(Records from a collection)
--- --- ---

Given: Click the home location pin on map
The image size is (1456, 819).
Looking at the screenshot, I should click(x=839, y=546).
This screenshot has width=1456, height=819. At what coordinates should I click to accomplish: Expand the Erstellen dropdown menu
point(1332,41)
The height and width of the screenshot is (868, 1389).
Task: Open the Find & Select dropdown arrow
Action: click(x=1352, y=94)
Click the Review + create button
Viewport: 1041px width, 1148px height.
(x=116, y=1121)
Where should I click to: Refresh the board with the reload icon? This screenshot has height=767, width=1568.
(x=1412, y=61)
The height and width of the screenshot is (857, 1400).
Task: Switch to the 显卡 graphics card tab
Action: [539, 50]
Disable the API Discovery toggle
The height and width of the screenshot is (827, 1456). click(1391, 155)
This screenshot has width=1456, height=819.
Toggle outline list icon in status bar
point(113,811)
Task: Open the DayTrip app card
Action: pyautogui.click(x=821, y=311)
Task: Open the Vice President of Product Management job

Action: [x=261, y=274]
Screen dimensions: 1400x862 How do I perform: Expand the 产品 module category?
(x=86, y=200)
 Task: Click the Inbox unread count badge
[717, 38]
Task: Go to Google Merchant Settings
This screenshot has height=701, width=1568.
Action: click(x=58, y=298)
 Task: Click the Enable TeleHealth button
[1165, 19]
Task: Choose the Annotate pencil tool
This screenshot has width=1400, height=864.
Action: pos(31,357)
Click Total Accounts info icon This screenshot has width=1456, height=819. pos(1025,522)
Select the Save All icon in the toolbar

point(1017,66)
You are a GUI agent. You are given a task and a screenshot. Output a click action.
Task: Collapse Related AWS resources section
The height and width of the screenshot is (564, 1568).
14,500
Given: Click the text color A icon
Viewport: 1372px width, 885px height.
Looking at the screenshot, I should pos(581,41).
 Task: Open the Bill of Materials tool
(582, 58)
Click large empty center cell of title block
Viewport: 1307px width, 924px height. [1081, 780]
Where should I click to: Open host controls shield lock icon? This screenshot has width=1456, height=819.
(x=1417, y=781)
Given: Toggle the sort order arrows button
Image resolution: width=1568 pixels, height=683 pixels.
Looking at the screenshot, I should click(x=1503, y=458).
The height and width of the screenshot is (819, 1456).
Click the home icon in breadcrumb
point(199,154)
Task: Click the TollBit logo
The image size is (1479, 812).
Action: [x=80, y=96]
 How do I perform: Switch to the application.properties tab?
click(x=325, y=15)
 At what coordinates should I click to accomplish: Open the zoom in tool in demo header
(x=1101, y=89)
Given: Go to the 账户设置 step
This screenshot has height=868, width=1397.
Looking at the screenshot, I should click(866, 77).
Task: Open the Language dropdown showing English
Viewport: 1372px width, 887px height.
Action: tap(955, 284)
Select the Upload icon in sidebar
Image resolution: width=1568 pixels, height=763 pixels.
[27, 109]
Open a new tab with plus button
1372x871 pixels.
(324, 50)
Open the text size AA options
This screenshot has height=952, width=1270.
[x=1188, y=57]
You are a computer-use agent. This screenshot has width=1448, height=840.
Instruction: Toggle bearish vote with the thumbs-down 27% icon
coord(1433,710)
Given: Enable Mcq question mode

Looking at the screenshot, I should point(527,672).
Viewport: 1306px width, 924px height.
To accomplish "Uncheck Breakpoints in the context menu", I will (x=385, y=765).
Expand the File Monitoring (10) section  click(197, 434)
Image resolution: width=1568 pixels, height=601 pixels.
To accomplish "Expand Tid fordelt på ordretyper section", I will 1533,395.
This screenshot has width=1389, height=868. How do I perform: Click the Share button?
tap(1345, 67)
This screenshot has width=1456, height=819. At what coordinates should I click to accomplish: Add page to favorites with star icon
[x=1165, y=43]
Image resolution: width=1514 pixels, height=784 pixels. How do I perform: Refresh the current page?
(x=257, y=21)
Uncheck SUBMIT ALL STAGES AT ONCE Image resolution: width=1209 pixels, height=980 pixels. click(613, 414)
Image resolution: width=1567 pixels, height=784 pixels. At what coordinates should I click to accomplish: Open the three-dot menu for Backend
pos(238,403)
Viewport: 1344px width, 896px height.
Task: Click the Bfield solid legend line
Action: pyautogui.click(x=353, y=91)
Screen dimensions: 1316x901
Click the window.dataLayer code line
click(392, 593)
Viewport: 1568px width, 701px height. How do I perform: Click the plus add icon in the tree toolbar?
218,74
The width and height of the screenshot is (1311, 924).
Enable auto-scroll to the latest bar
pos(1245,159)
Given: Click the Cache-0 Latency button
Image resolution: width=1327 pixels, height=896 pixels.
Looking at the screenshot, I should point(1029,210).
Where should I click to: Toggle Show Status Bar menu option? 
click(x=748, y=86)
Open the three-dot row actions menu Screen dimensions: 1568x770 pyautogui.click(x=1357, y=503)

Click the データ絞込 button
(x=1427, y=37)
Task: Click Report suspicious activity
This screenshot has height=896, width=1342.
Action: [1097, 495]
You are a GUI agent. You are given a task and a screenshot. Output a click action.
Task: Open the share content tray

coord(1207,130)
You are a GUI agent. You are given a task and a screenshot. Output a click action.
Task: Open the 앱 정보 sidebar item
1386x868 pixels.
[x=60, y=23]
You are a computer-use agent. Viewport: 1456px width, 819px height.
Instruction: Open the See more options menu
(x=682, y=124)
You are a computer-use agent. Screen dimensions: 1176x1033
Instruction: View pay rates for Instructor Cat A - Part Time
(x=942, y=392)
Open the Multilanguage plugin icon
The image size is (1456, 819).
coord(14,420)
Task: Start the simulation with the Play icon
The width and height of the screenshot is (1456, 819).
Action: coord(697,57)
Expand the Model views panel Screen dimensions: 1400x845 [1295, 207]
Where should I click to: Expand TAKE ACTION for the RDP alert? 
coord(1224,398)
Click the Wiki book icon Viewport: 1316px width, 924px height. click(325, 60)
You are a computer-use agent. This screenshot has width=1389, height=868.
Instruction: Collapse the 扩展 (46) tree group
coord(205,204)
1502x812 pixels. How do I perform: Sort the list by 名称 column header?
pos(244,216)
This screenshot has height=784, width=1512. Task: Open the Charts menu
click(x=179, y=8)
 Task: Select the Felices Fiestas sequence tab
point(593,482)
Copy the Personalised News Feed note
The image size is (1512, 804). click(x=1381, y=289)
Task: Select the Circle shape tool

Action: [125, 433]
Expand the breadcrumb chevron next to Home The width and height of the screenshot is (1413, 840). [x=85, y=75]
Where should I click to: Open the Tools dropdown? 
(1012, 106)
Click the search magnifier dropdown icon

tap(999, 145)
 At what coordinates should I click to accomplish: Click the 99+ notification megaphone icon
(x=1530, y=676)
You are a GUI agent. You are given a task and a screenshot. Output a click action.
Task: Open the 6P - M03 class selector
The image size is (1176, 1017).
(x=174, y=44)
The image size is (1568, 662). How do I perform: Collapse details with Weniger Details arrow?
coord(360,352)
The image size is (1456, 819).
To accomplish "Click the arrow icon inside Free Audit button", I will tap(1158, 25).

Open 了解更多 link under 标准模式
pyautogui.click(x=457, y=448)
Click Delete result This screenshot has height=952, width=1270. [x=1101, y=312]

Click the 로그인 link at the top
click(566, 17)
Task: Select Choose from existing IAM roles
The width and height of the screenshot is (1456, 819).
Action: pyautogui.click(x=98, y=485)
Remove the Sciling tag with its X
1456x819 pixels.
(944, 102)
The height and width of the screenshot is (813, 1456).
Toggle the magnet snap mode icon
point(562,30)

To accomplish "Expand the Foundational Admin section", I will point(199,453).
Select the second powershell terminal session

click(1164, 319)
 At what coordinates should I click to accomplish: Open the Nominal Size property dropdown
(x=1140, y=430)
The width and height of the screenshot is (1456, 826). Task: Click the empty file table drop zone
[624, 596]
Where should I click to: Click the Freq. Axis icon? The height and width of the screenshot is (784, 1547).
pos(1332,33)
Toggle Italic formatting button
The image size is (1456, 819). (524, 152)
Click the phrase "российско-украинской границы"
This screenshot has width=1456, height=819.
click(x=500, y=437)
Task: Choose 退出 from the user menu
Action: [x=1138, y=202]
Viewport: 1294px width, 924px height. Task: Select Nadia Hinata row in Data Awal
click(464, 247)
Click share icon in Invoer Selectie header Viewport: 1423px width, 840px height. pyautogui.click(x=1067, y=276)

--- --- ---

> **Activity**:
When you reach the line containing "The height and width of the screenshot is (564, 1568)." in the data above, start copying exactly, and stop after the line containing "Task: Open the Language".

> **Task response**:
The height and width of the screenshot is (564, 1568).
14,500
Given: Click the text color A icon
Viewport: 1372px width, 885px height.
Looking at the screenshot, I should pos(581,41).
 Task: Open the Bill of Materials tool
(582, 58)
Click large empty center cell of title block
Viewport: 1307px width, 924px height. [1081, 780]
Where should I click to: Open host controls shield lock icon? This screenshot has width=1456, height=819.
(x=1417, y=781)
Given: Toggle the sort order arrows button
Image resolution: width=1568 pixels, height=683 pixels.
Looking at the screenshot, I should click(x=1503, y=458).
The height and width of the screenshot is (819, 1456).
Click the home icon in breadcrumb
point(199,154)
Task: Click the TollBit logo
The image size is (1479, 812).
Action: [x=80, y=96]
 How do I perform: Switch to the application.properties tab?
click(x=325, y=15)
 At what coordinates should I click to accomplish: Open the zoom in tool in demo header
(x=1101, y=89)
Given: Go to the 账户设置 step
This screenshot has height=868, width=1397.
Looking at the screenshot, I should click(866, 77).
Task: Open the Language dropdown showing English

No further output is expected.